It may be best known for its fall colors, but there’s something to love during every season at Shenandoah National Park. During winter, the park glistens when covered in snow and ice. Spring means wildflowers, and in the summer, the park’s elevation calls for cooler temperatures. But regardless of the time of year, visitors should expect to see wildlife. More than 50 species of mammals live in Shenandoah, and although they do a good job remaining hidden, the park has one of the densest populations of black bears within the United States.
White-tailed deer are frequently seen along Skyline Drive, the scenic roadway that runs through the park, which is in total 105 miles long, running from the Front Royal (North) Entrance Station to the Rockfish Gap (South) Entrance Station in the Waynesboro-Charlottesville area. It takes about three hours to travel the entire length of the park, but with 75 overlooks, your time results may vary. The speed limit on Skyline Drive is 35 mph, and mile markers are used to help visitors locate places along the way.

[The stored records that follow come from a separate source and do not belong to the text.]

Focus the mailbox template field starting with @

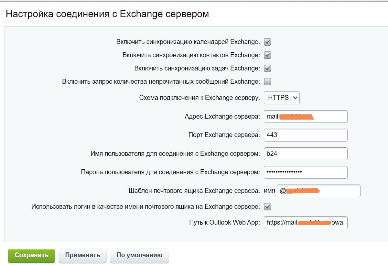tap(318, 191)
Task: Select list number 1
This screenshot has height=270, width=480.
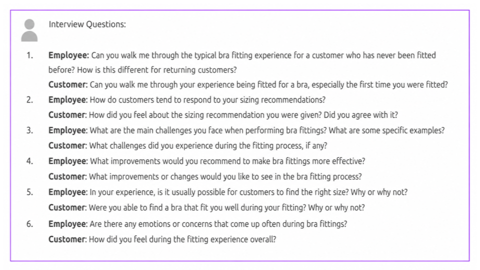Action: coord(30,56)
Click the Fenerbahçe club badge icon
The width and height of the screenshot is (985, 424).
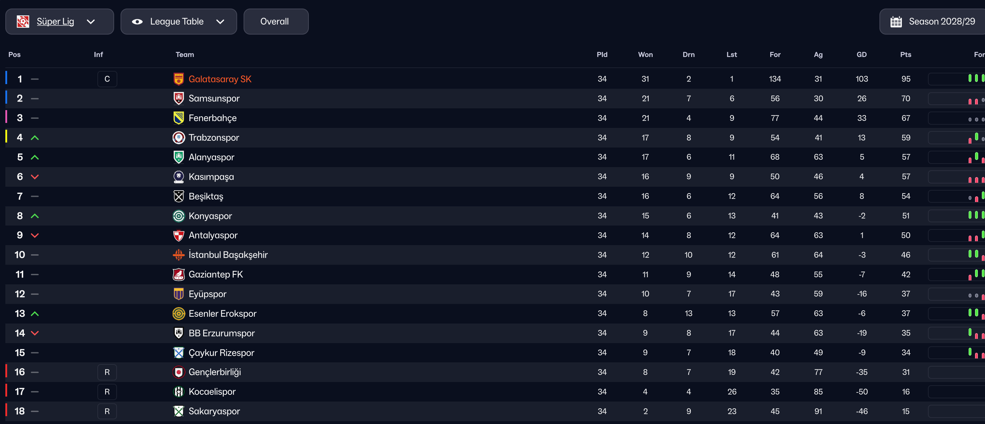pyautogui.click(x=179, y=118)
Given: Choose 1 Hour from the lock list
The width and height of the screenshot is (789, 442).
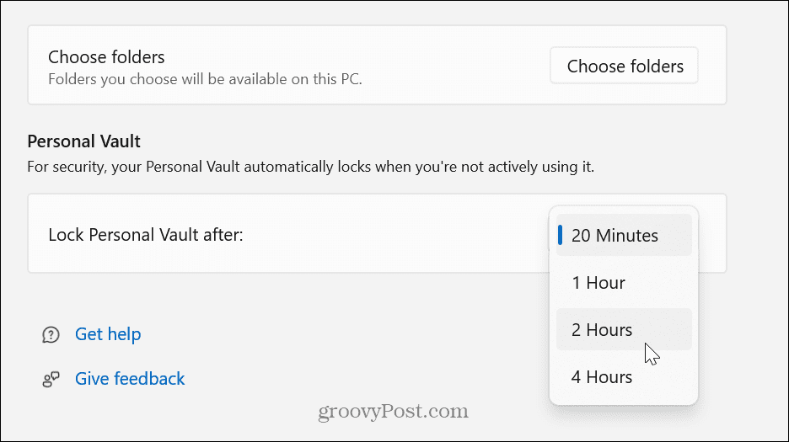Looking at the screenshot, I should point(624,283).
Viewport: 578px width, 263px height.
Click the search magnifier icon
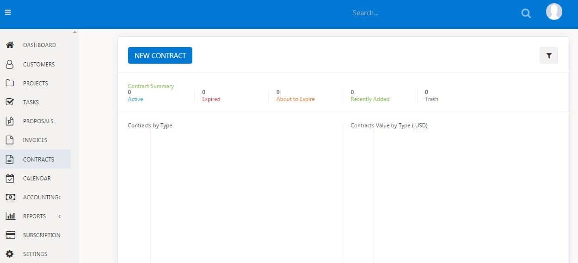526,13
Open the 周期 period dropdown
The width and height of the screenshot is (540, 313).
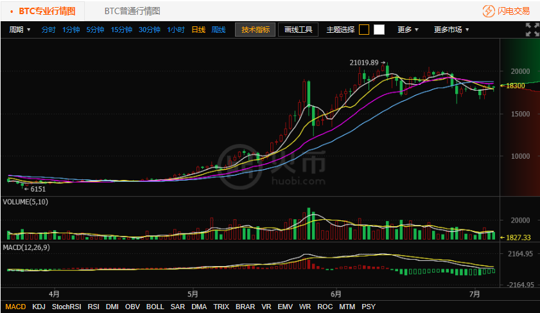click(20, 30)
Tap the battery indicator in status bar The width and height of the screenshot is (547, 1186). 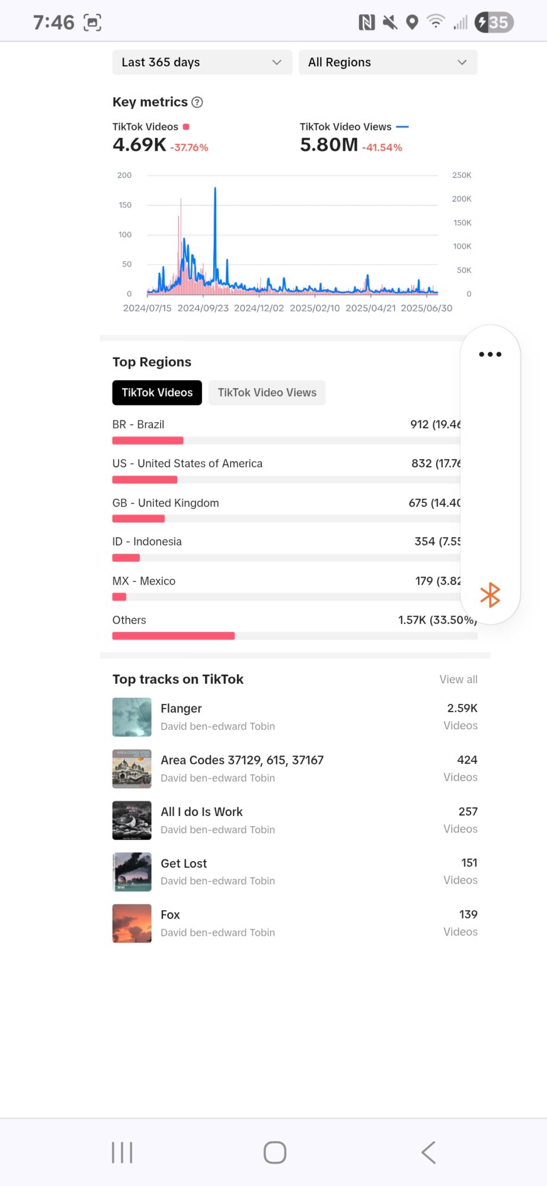point(494,23)
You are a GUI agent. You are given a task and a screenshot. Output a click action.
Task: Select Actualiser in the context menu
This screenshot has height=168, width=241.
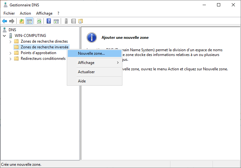click(86, 72)
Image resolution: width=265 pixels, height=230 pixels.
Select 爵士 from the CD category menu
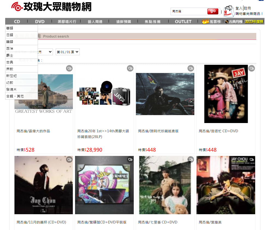pos(10,55)
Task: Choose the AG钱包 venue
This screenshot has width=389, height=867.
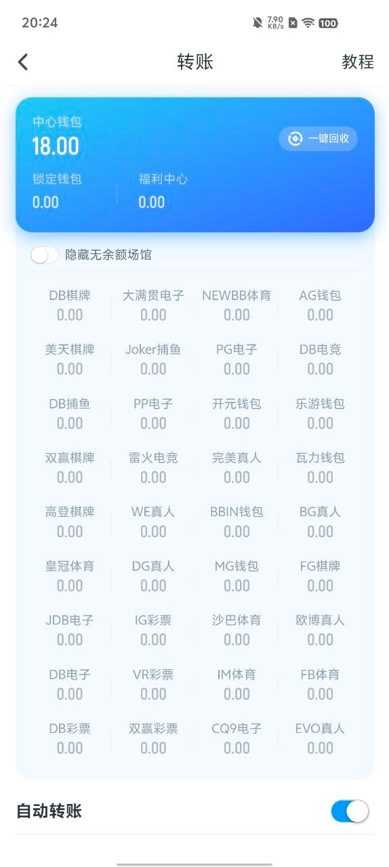Action: pos(320,305)
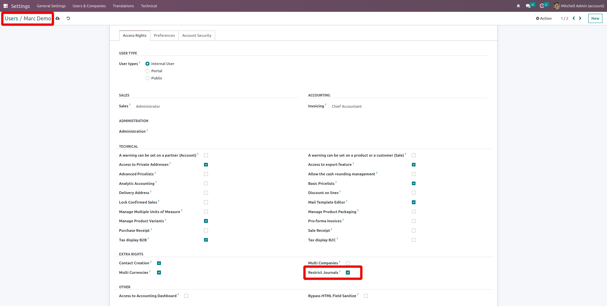The height and width of the screenshot is (306, 607).
Task: Open Mitchell Admin user menu
Action: 579,6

With more than 500 miles of hiking trails (some of which include waterfalls), be sure to spend some time out of your car. The park is also one of just a few that allows leashed pets on most trails. There is an assortment of lodging choices available in the park, ranging from hotel-style rooms to cabins. There are also four campgrounds, and while backcountry camping is allowed, a free permit is required.
Shenandoah National Park is located in the Blue Ridge Mountains of Virginia, 75 miles from Washington, D.C. There are four entrances (and exits) to the park, so directions will vary depending on what entrance you are headed to.